The EMBO Journal | 1992
R L van der Bend; J Brunner; Kees Jalink; E J van Corven; Wouter H. Moolenaar; W J van Blitterswijk
Lysophosphatidic acid (LPA) is a naturally occurring phospholipid with hormone‐ and growth factor‐like activities. Exogenous LPA stimulates GTP‐dependent phosphoinositide hydrolysis and inhibits adenylate cyclase in its target cells, but the site of action of LPA is unknown. We now report the identification by photoaffinity labeling of a putative LPA membrane receptor in various LPA‐responsive cell types. A 32P‐labeled LPA analogue containing a photoreactive fatty acid, [32P]diazirine‐LPA, labels a membrane protein of apparent molecular mass of 38–40 kDa in various cell types, including neuronal cells, brain homogenates, carcinoma cells, leukemic cells and normal fibroblasts.

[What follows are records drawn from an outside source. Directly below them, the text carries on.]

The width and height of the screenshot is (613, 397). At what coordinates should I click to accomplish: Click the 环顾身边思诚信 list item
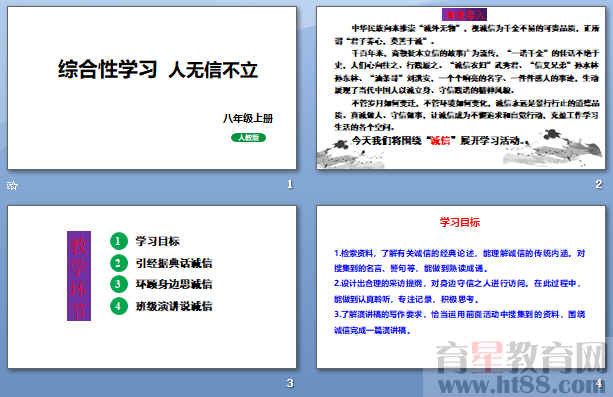coord(174,284)
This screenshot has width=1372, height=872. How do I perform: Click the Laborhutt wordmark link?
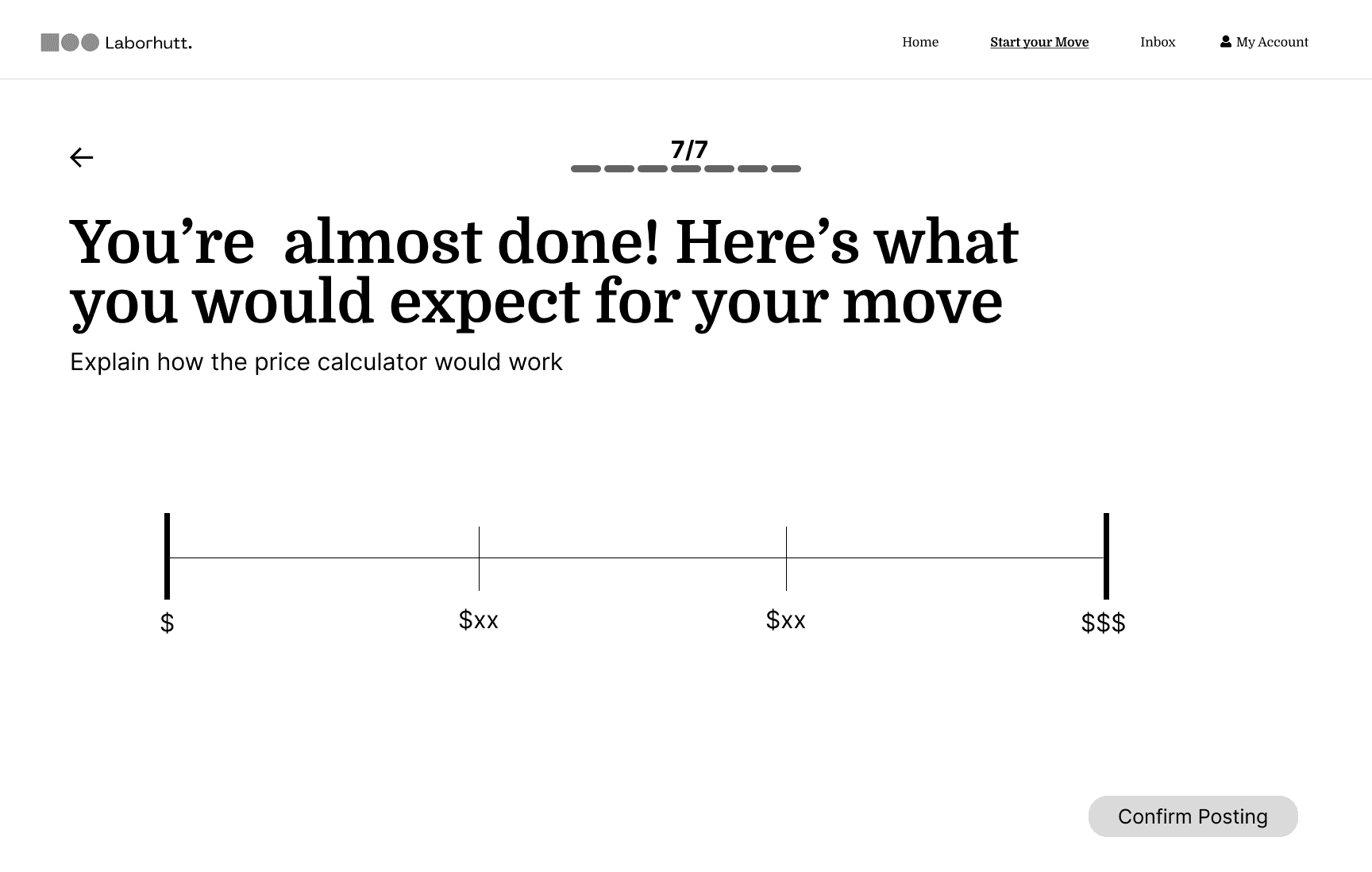click(148, 42)
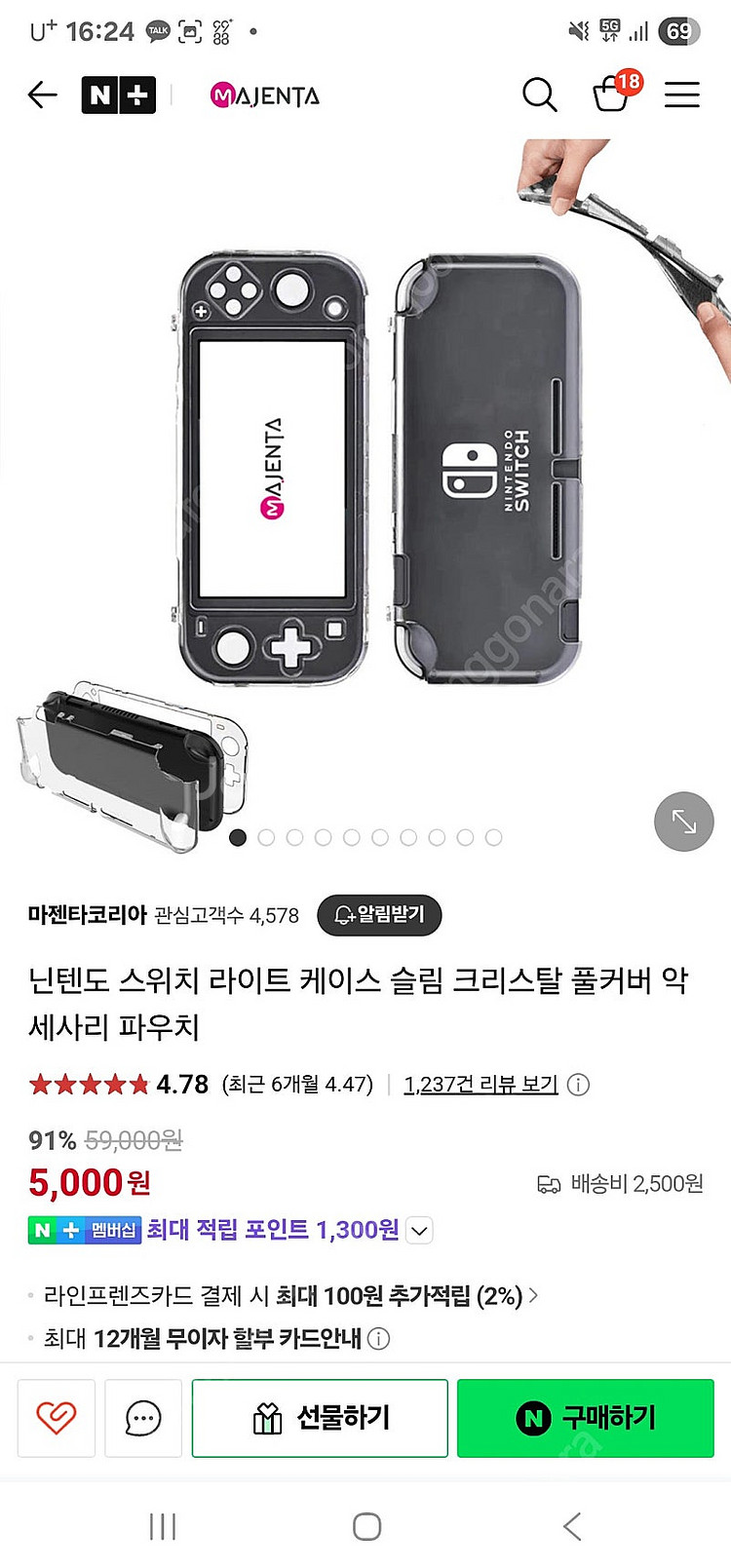
Task: Tap the 선물하기 gift button
Action: pos(320,1418)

Labeling of the 38–40 kDa protein is competitively inhibited by unlabeled 1‐oleoyl‐LPA (IC50 approximately 10 nM), but not by other phospholipids. Specific labeling is not detected in rat liver membranes or in human neutrophils, which are physiologically unresponsive to LPA. Suramin, an inhibitor of both early and late events in the action of LPA, completely inhibits the binding of photoreactive LPA. We suggest that the 38–40 kDa protein represents a specific LPA cell surface receptor mediating at least part of the multiple cellular responses to LPA.